TEXT PROVIDED:
## start
Tucked away and largely forgotten among the annals of western Pennsylvania commerce is the story of the humble, crudely fashioned but coveted cousin of the cigar called the Pittsburgh stogie (or stogy or toby).

Fueled by demands for cheap tobacco by workmen in the region's booming industries, the stogie's heyday - from approximately the late 1880s through the early decades of the 1900s - sparked heated bouts of adulation versus rancor among factions on home ground and beyond the three rivers.

'Pittsburg stogies, more commonly known as 'tobies' ... have grown so popular that one (company's) output for 1897 was 40 million of these droll little, awkward-looking cylinders of tobacco ... (which) have been long the solace of the impecunious and are becoming the fancy of the rich,' gushed a local publication called The Bulletin in 1898. 'Great is the toby, and Pittsburg is its headquarters!'

(In 1890, the Post Office had eliminated Pittsburgh's 'h' to conform with several cities spelled 'Pittsburg.' Local citizens responded to the move with a collective stamp of disapproval. The 'h' was restored in 1911.)

But viewing the stogie in a different light, vigilant monitors of social ills railed against the practices surrounding its existence as an alarming study in contrast.

Although stogie-manufacturing, established in Wheeling as an industry in 1857, had grown to become one of Pittsburgh's largest sources of jobs, critics maintained that humane considerations toward employees for the most part were ignored. Male and females endured an often harsh, debilitating environment, and were forced to stretch disheartening pay by the piece - $2 per 1,000 stogies, for example - to the limit.
## end
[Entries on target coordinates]
## start
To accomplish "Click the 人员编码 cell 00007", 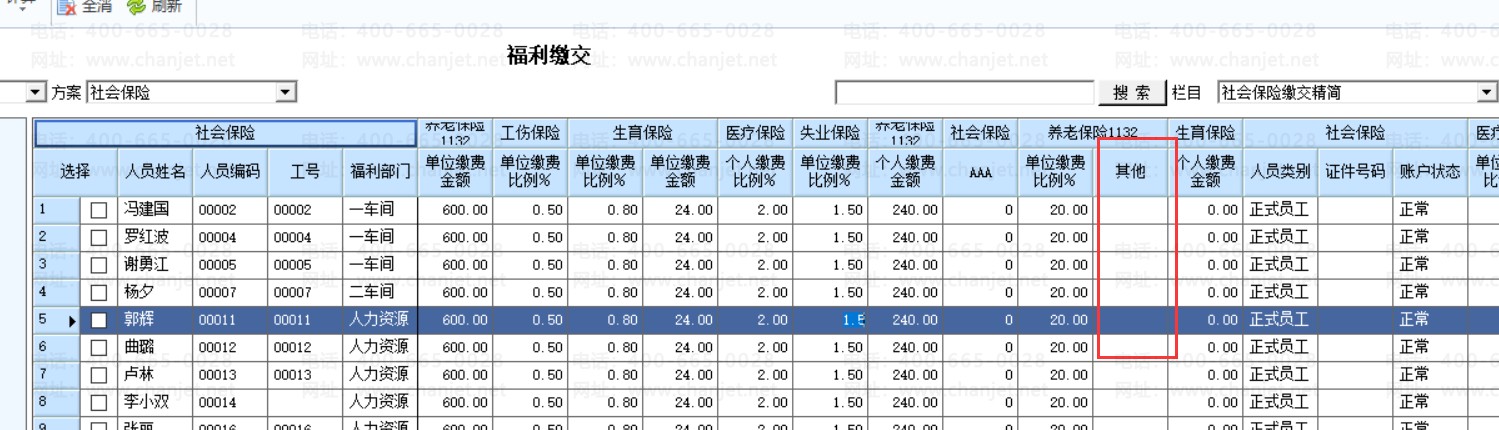I will 230,293.
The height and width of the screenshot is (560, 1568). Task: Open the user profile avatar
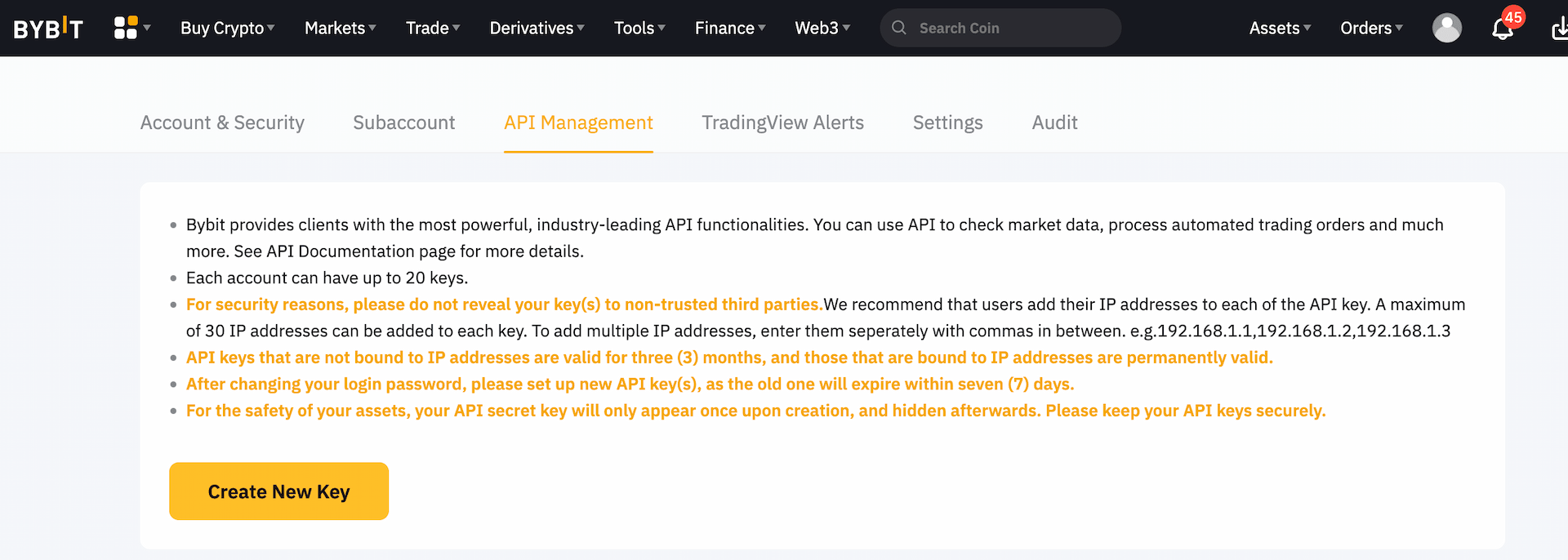point(1446,28)
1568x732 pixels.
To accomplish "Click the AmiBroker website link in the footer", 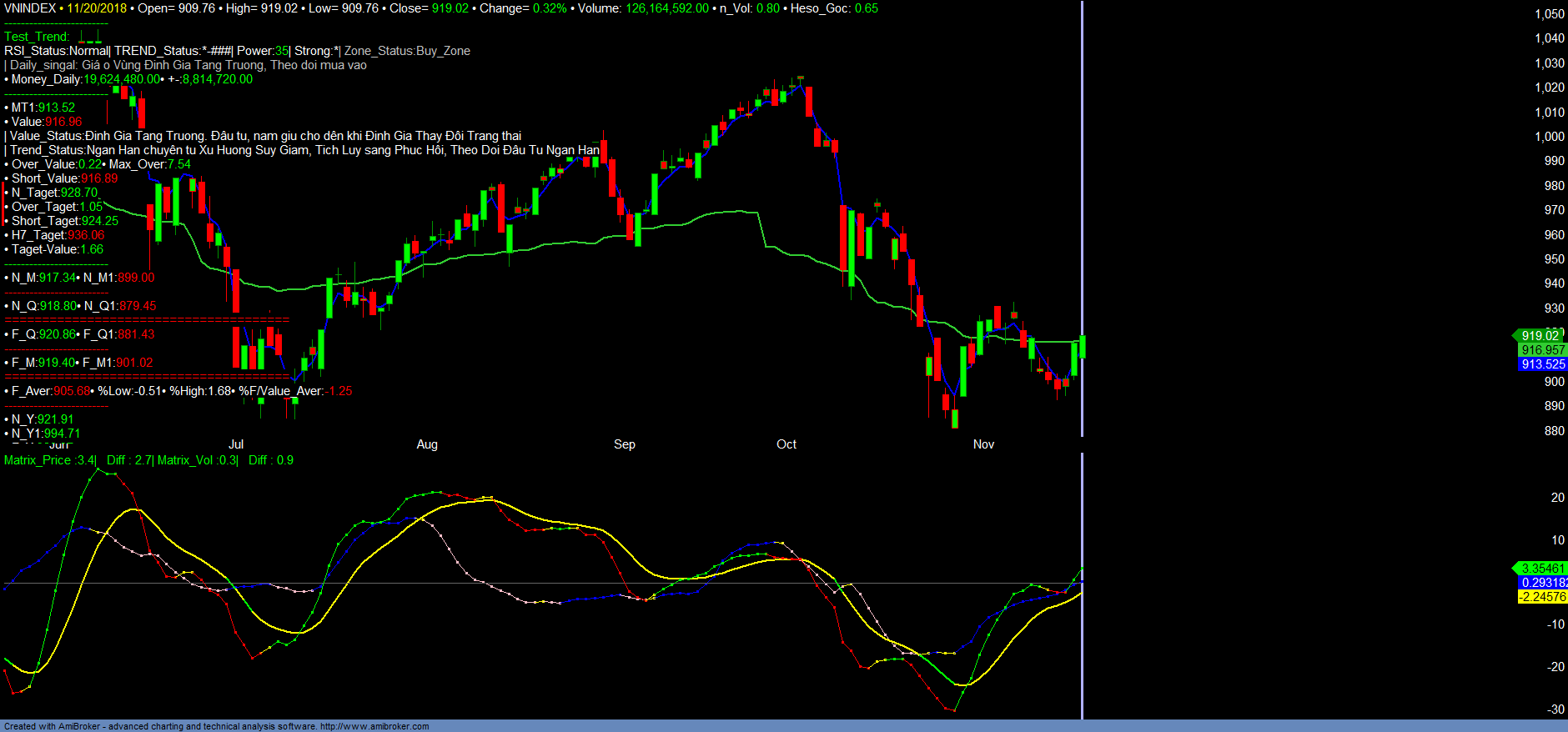I will pyautogui.click(x=374, y=726).
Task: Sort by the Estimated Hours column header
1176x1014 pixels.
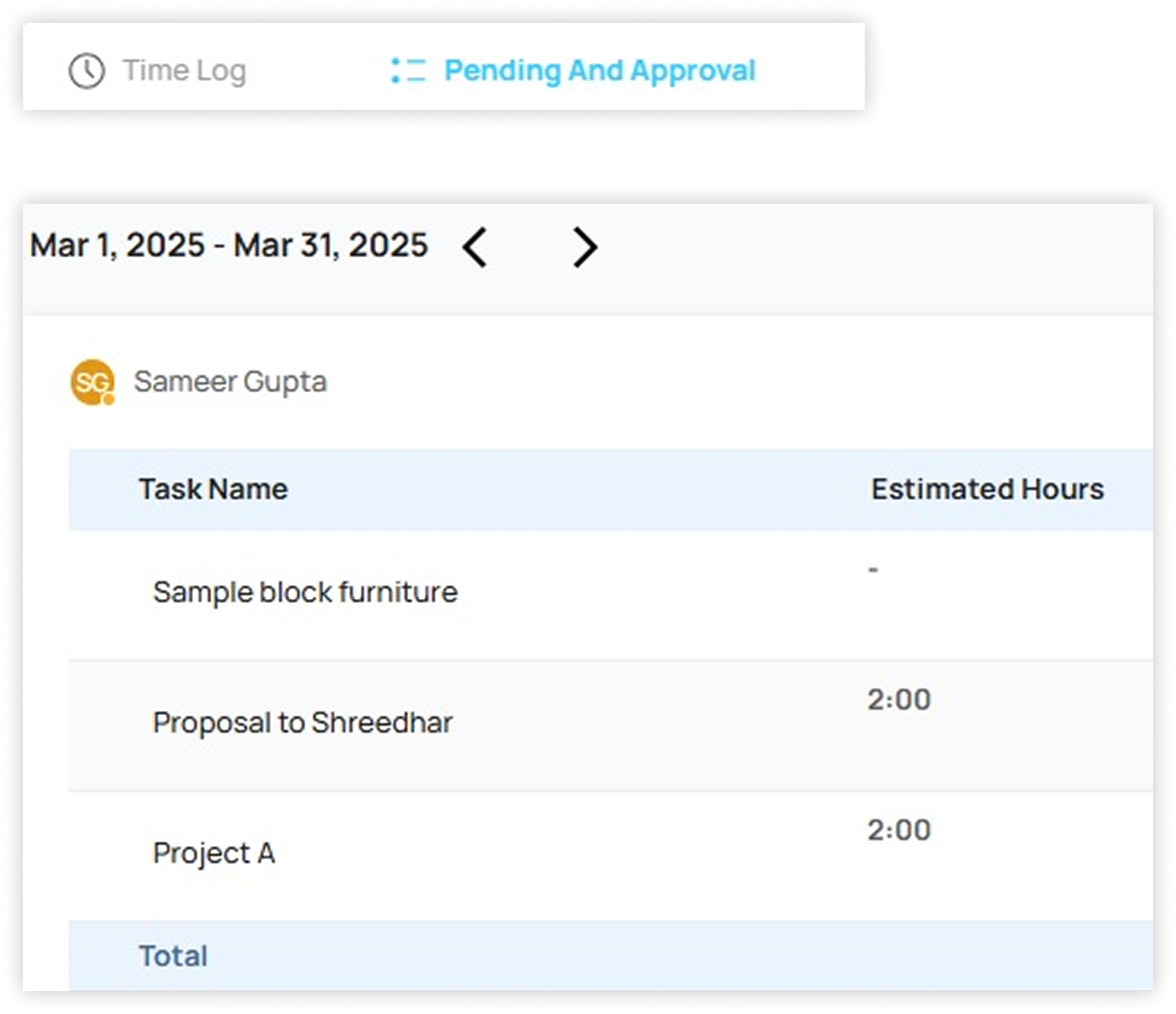Action: (x=987, y=489)
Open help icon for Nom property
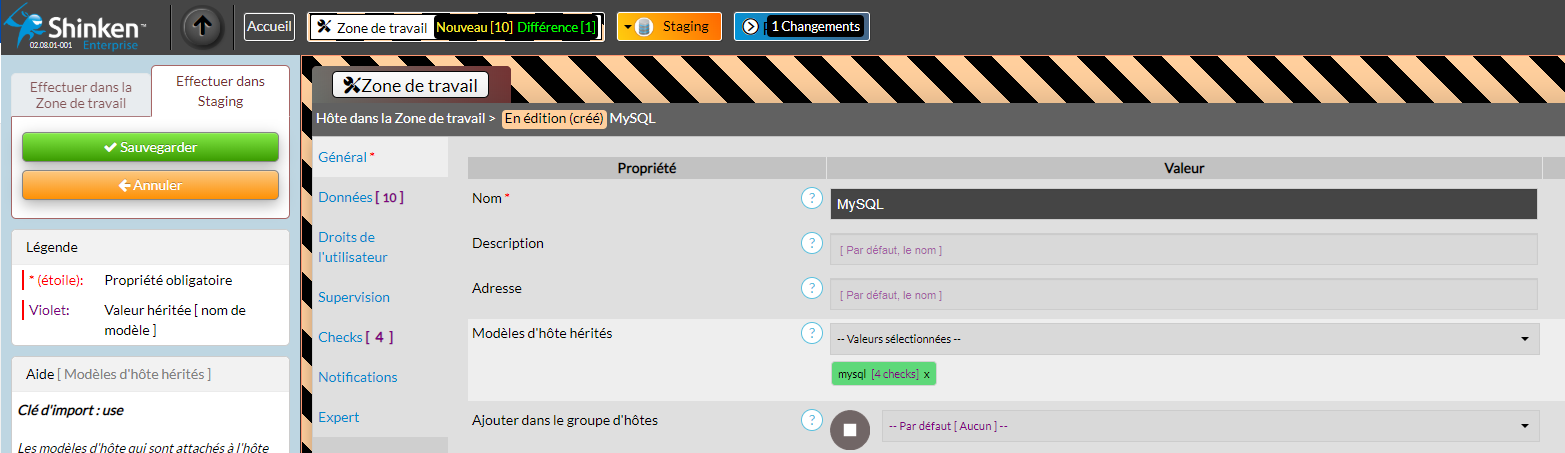The height and width of the screenshot is (453, 1565). coord(812,198)
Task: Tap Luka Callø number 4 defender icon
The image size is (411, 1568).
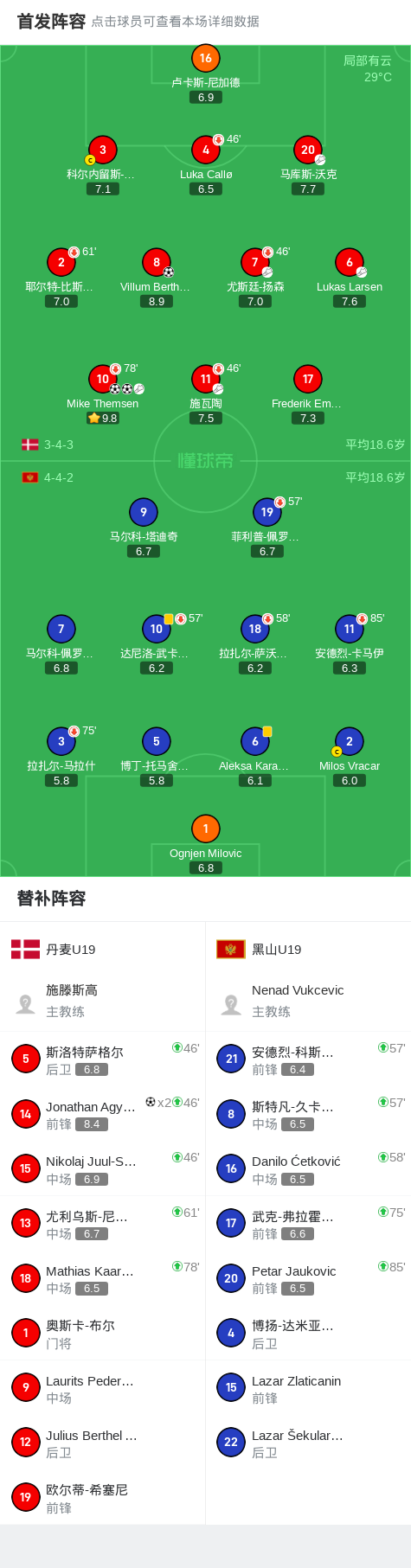Action: [205, 150]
## end
WRITTEN TASKS:
**A.** Translate this sentence from the passage on the Pittsburgh stogie into French: "The 'h' was restored in 1911."
**B.** Duplicate the passage on the Pittsburgh stogie word for word, taking everything from "Although stogie-manufacturing, established" down to "to the limit.".

TASK-BY-TASK SOLUTIONS:
**A.** Le « h » a été rétabli en 1911.

**B.**
Although stogie-manufacturing, established in Wheeling as an industry in 1857, had grown to become one of Pittsburgh's largest sources of jobs, critics maintained that humane considerations toward employees for the most part were ignored. Male and females endured an often harsh, debilitating environment, and were forced to stretch disheartening pay by the piece - $2 per 1,000 stogies, for example - to the limit.